Abstract

Objective: To investigate whether high urine output after aneurysmal subarachnoid hemorrhage (aSAH) is associated with a decrease in serum magnesium level. Background Hypomagnesemia frequently occurs in critically ill patients and may be correlated with worse outcome in the subset of aneurysmal subarachnoid hemorrhage (aSAH) patients. These patients are at risk of developing cardiac arrhythmias and cerebral vasospasm, and maintaining normal serum magnesium levels may help to prevent these complications. However, the mainstay of prevention and treatment of cerebral vasospasm includes “Triple-H Therapy” (hypertension, hypervolemia and hemodilution), which may artificially increase patients9 urine outputs and subsequently lower magnesium levels. Design/Methods: A retrospective chart review at an Academic Hospital from July 1 st 2010 to December 31 st 2010 yielded 16 patients with the diagnosis of aSAH. Serum magnesium level, magnesium repletion, total fluid intake and total urine output were recorded daily. Statistical correlation was used for statistical analysis. Results: Of the 16 patients, one patient was excluded from the study due to short hospital stay. Three patients showed strong correlation (r= -0.8831; -0.7039 and -0.5840 respectively) between high daily urine output and low serum magnesium level. All three patients needed multiple magnesium replacements to maintain a stable magnesium level.

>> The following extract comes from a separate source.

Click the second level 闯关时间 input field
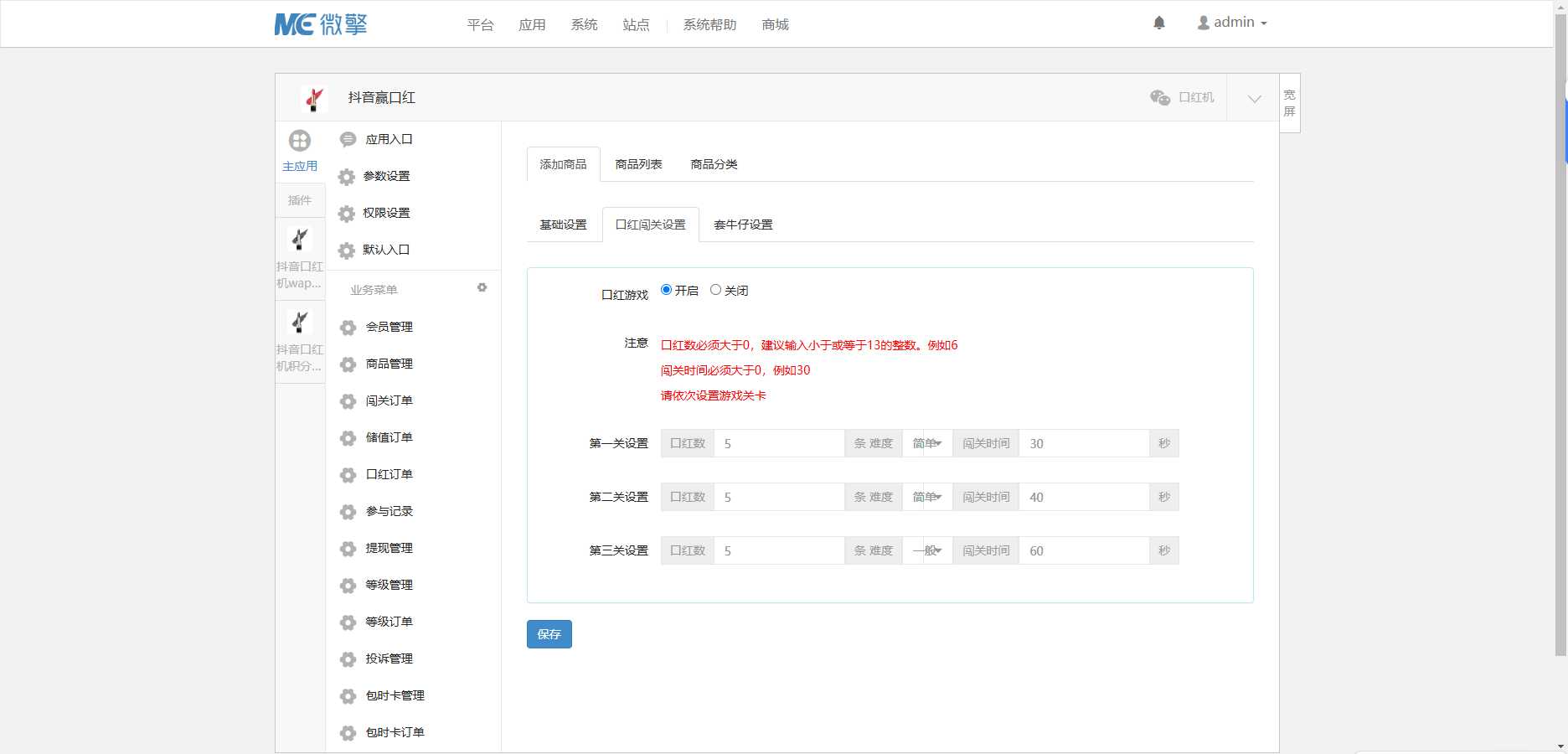1568x754 pixels. pos(1083,497)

Six patients showed moderate correlation (r= -0.4021; -0.3976; -0.3657; -0.3557; -0.3285 and -0.3120 respectively), and 6 showed weak and very weak correlation. Daily serum magnesium level tended to fluctuate around the admission magnesium level. Conclusions: There is no significant correlation between daily urine output and daily serum magnesium level. However, there is a tendency that more hypomagnesemia occurs when daily urine output is higher than 5 liters (L). Serum magnesium level tends to fluctuate around the admission level. Admission serum magnesium may indicate the relative magnesium level throughout the acute aSAH period. Disclosure: Dr. Gu has nothing to disclose. Dr. Klinger has nothing to disclose. Dr. Boudreaux has nothing to disclose. Dr. Botros has nothing to disclose. Dr. Griffith has nothing to disclose. Dr. Rickert has nothing to disclose. Dr. White has nothing to disclose. Dr. Samson has nothing to disclose.